Elastic Stack SIEM Home Lab

The project explains how to set up a home lab for Elastic Stack Security Information and Event Management (SIEM) using the Elastic Web portal and a Kali Linux VM. You'll also learn to generate security events on the Kali VM, configure an agent to send data to the SIEM, and analyze the logs effectively.

Table of Contents

1. Prerequisites
2. Overview of Tasks
3. Task 1: Set up an Elastic Account
4. Task 2: Setting up the Linux VM
5. Task 3: Setting up the Agent to Collect Logs
6. Task 4: Generating Security Events on the Kali VM
7. Task 5: Querying for Security Events in the Elastic SIEM
8. Task 6: Create a Dashboard to Visualize Events
9. Task 7: Create an Alert
10. Conclusion

---

Prerequisites

Before starting, ensure you have:

• VirtualBox or VMware
• Basic knowledge of Linux and virtualization software

---

Overview of Tasks

1. Set up a free Elastic account.
2. Install the Kali VM.
3. Configure the Elastic Agent on the Linux VM to collect and forward logs.
4. Generate security events on the Kali VM.
5. Query for security events in the Elastic SIEM.
6. Create a Dashboard to visualize security events.
7. Create alerts for security events.

---

Task 1: Set up an Elastic Account

1. Sign up at Elastic Cloud.
2. Log in to the Elastic Cloud console.
3. Click “Start your free trial.”
4. Create a deployment and select “Elasticsearch” as the deployment type.
5. Choose a region and deployment size, then create the deployment.
6. Wait for configuration to complete.

---

Task 2: Setting up the Linux VM

1. Download the Kali Linux VM from Kali Linux.
2. Create a new VM using VirtualBox or VMware.
3. Start the VM and follow the prompts to install Kali Linux.
4. Log in using credentials: kali (username) and kali (password).

---

Task 3: Setting up the Agent to Collect Logs

1. Log in to the Elastic SIEM instance.

2. Navigate to “Integrations” and search for “Elastic Defend.”

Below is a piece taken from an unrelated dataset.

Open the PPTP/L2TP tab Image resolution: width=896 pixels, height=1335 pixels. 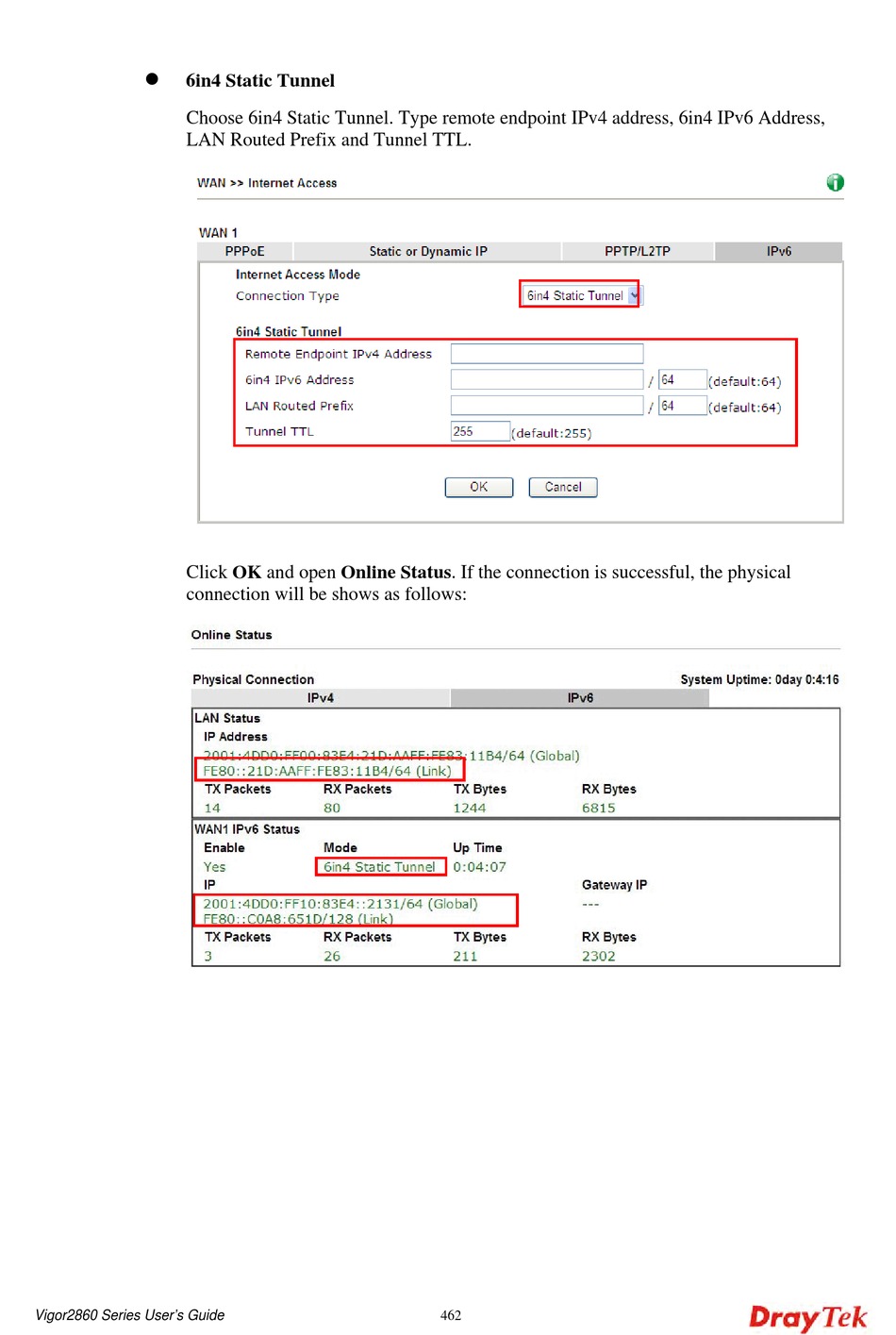click(637, 252)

3. Install the Elastic Defend agent on your Kali VM.

4. Run the command provided in the Elastic portal on your Kali terminal.

5. Verify installation using: sudo systemctl status elastic-agent.service.

---

Task 4: Generating Security Events on the Kali VM

1. Ensure Nmap is installed (sudo apt-get install nmap if not preinstalled).
2. Run Nmap scans (sudo nmap <ip-address>) to generate security events.
3. Experiment with various Nmap commands like:
   • nmap -sS <ip-address>
   • nmap -sT <ip-address>
   • nmap -p- <ip-address>

---

Task 5: Querying for Security Events in the Elastic SIEM

1. Navigate to “Logs” under “Observability” in your Elastic deployment.
2. Use queries like event.action: "nmap_scan" or process.args: "sudo".
3. View and analyze the results in the logs table.

---

Task 6: Create a Dashboard to Visualize Events

1. Go to “Dashboards” under “Analytics” in the Elastic web portal.

2. Create a new dashboard and add visualizations.

3. Use metrics like “Count” (vertical field) and “Timestamp” (horizontal field).

4. Save your dashboard for future use.

---

Task 7: Create an Alert

1. Navigate to “Alerts” under “Security.”
2. Create a custom rule with conditions for Nmap scan events.

3. Define actions like sending notifications or triggering webhooks.

4. Enable the rule to monitor logs and trigger alerts for specific events.

6. Final Outcome

---

Conclusion

The project provides a hands-on approach to setting up a SIEM home lab using Elastic Stack and Kali Linux. It equips you with practical skills for configuring, monitoring, and analyzing security events.